* **WRITTEN INSTRUCTION 1**: Rewrite the court order from "This matter is" through "U.S.C. § 3006A.", between those words, inclusive, with "magistrate" replaced by "judge".
* **WRITTEN INSTRUCTION 2**: Answer yes or no for each statement about the court order, quoting the deciding words: (a) Durden was charged in a two-count indictment. (b) Durden's motion was prepared with the help of his court-appointed counsel. (c) The magistrate appointed Ray L. Szarmach to represent Durden.

United States District Court, N.D. Indiana, Hammond Division
Nov 10, 1987
673 F. Supp. 308 (N.D. Ind. 1987)

Summary

In United States v. Durden, 673 F. Supp. 308 (N.D.Ind. 1987), the court considered the legal effect of a pro se motion for a hearing on the admissibility of a coconspirator's statements.

Summary of this case from Salser v. State

Opinion

No. HCR 87-95.

November 10, 1987.

Donald Durden, pro se.


ORDER


This matter is before the court on a motion for a hearing on the admissibility of coconspirator's statements filed personally by defendant Donald Durden on November 2, 1987. Durden was charged in a two-count indictment on August 27, 1987 and made his initial appearance before a federal magistrate on September 23, 1987. At his initial appearance, Durden claimed he could not afford an attorney and requested that the court appoint him counsel. The magistrate found that Durden was indigent and appointed Ray L. Szarmach to represent him. See 18 U.S.C. § 3006A.

Because Durden's present motion was prepared and filed without the assistance or apparent knowledge of his court-appointed counsel, the court will not consider his motion.

I.

A defendant in a criminal case has the right to represent himself or to be represented by counsel, but there is no right to both or a "hybrid" representation, 28 U.S.C. § 1654; McKaskle v. Wiggins, 465 U.S. 168, 104 S.Ct. 944, 953-54, 79 L.Ed.2d 122 (1984); United States v. Anderson, 716 F.2d 446, 449 (7th Cir. 1983); United States v. Trapnell, 638 F.2d 1016, 1026-27 (7th Cir. 1980); in fact, courts have generally held that these two rights are mutually exclusive. See United States v. Mosely, 810 F.2d 93, 97 (6th Cir. 1987) ("`The right to defend pro se and the right to counsel have been aptly described as `two faces of the same coin,' in that waiver of one right constitutes a correlative assertion of the other.'") (quoting United States v. Conder, 423 F.2d 904, 908 (6th Cir.) (citations omitted), cert. denied, 400 U.S. 958, 91 S.Ct. 357, 27 L.Ed.2d 267 (1970)). See generally 2 W. LaFave, J. Israel, Criminal Procedure § 11.5(f) at 51-53 (1984 Supp. 1987); 27 A.L.R.Fed. 485 (1976 Supp. 1986). The circuits that have considered the question have held that the decision to allow hybrid representation is a matter committed to the sound discretion of the trial court. United States v. LaChance, 817 F.2d 1491, 1498 (11th Cir. 1987); United States v. Mosely, 810 F.2d 93, 97-98 (6th Cir. 1987); United States v. Halbert, 640 F.2d 1000, 1009 (9th Cir. 1981); United States v. Daniels, 572 F.2d 585, 540 (5th Cir. 1978); United States v. Williams, 534 F.2d 119, 123 (8th Cir.), cert. denied, 429 U.S. 894, 97 S.Ct. 255, 50 L.Ed.2d 177 (1976); United States v. Hill, 526 F.2d 1019, 1024 (10th Cir. 1975), cert. denied, 425 U.S. 940, 96 S.Ct. 1676, 48 L.Ed.2d 182 (1976).

II.

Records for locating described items
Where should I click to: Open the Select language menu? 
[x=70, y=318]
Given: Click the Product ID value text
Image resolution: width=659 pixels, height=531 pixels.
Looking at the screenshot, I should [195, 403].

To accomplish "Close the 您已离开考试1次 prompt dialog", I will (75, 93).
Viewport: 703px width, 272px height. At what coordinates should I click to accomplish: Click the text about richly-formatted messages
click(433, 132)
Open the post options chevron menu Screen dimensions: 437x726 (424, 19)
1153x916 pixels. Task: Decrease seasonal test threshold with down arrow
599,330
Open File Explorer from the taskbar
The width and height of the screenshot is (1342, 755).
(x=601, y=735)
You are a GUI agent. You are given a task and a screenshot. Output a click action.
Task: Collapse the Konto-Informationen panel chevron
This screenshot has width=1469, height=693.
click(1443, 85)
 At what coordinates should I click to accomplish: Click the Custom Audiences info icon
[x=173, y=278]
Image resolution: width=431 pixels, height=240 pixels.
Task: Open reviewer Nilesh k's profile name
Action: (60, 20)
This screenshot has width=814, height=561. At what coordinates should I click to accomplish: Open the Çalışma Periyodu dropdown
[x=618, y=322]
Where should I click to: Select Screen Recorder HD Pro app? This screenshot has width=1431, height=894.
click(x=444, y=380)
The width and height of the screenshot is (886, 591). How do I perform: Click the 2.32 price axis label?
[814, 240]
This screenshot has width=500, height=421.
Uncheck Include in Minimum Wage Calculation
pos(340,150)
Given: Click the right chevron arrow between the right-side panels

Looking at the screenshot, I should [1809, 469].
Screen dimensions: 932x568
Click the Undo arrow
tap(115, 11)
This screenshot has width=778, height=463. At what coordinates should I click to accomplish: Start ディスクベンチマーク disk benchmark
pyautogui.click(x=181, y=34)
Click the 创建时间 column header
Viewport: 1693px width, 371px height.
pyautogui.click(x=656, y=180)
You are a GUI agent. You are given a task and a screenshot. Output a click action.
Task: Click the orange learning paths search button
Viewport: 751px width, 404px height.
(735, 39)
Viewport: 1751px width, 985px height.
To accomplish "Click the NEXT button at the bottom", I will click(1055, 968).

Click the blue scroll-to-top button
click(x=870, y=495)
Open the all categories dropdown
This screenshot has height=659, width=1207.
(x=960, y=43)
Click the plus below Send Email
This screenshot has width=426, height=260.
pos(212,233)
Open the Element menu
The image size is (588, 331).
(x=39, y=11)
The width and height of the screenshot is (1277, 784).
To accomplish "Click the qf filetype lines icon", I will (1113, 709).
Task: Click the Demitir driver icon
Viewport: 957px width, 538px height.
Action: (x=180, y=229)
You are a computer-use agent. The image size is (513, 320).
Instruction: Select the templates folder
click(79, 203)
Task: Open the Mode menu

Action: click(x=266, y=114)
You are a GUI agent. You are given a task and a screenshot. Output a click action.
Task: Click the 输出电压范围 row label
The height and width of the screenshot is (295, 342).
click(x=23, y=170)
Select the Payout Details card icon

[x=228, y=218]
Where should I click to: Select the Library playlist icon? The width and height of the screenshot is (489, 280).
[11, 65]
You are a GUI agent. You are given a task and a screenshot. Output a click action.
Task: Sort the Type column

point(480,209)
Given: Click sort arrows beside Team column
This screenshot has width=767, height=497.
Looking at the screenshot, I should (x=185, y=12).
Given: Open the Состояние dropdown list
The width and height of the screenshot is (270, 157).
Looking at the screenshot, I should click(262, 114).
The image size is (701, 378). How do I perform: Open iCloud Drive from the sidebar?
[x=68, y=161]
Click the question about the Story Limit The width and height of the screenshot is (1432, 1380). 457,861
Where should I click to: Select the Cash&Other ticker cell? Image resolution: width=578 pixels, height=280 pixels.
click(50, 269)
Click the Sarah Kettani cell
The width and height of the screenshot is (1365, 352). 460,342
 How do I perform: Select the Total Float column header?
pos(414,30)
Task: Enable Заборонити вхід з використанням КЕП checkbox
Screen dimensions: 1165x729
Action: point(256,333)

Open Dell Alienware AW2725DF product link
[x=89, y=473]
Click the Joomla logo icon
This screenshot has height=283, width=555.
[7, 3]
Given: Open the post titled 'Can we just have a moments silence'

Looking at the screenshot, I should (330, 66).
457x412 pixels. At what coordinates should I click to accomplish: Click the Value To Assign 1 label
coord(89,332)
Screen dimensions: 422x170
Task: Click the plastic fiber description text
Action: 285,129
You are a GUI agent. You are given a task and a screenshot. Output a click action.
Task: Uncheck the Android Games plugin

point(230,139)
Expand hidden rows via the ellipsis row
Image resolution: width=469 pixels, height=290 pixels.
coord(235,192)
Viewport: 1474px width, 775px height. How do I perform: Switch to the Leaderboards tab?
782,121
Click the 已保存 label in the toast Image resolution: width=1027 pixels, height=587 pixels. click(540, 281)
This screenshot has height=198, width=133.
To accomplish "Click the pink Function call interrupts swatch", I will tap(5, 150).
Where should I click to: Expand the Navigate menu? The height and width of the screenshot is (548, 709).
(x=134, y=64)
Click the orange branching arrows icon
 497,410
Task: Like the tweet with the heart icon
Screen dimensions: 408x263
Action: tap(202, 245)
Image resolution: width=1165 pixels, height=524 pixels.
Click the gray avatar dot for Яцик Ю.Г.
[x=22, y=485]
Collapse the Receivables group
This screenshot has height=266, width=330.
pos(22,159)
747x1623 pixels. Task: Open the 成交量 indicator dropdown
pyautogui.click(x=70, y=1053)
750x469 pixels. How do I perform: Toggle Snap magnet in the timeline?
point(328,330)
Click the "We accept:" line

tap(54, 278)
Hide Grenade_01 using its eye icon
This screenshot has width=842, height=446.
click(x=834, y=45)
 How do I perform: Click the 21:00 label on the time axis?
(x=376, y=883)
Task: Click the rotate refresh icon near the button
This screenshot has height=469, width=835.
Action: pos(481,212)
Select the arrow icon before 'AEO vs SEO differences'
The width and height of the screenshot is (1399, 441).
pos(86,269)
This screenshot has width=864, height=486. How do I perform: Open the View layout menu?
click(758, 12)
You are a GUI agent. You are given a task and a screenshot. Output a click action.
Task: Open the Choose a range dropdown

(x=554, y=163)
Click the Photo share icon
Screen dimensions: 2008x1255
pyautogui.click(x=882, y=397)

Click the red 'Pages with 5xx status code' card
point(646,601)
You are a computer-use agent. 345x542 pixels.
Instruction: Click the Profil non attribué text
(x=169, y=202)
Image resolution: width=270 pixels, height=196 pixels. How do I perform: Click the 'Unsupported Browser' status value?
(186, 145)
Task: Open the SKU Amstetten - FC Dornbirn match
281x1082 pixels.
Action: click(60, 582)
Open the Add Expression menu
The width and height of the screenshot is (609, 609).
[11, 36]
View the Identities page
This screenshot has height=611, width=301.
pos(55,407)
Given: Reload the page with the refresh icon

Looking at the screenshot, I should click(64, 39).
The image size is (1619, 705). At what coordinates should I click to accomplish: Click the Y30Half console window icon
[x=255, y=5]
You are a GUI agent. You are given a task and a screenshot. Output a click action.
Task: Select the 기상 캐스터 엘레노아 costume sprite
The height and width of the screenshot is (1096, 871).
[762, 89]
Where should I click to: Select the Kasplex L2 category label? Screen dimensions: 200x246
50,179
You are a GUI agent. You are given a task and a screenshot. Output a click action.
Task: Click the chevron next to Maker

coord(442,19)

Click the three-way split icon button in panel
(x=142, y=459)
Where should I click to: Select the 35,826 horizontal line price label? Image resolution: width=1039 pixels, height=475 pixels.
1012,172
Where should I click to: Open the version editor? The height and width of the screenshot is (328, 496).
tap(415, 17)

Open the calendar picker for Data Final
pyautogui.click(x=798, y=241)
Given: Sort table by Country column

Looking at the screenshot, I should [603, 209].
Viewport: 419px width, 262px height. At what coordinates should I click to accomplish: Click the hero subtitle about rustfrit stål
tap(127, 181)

* **CORRECT OUTPUT 1**:
This matter is before the court on a motion for a hearing on the admissibility of coconspirator's statements filed personally by defendant Donald Durden on November 2, 1987. Durden was charged in a two-count indictment on August 27, 1987 and made his initial appearance before a federal judge on September 23, 1987. At his initial appearance, Durden claimed he could not afford an attorney and requested that the court appoint him counsel. The judge found that Durden was indigent and appointed Ray L. Szarmach to represent him. See 18 U.S.C. § 3006A.

* **CORRECT OUTPUT 2**:
(a) Yes: "Durden was charged in a two-count indictment on August 27, 1987"
(b) No: "Durden's present motion was prepared and filed without the assistance or apparent knowledge of his court-appointed counsel"
(c) Yes: "The magistrate found that Durden was indigent and appointed Ray L. Szarmach to represent him"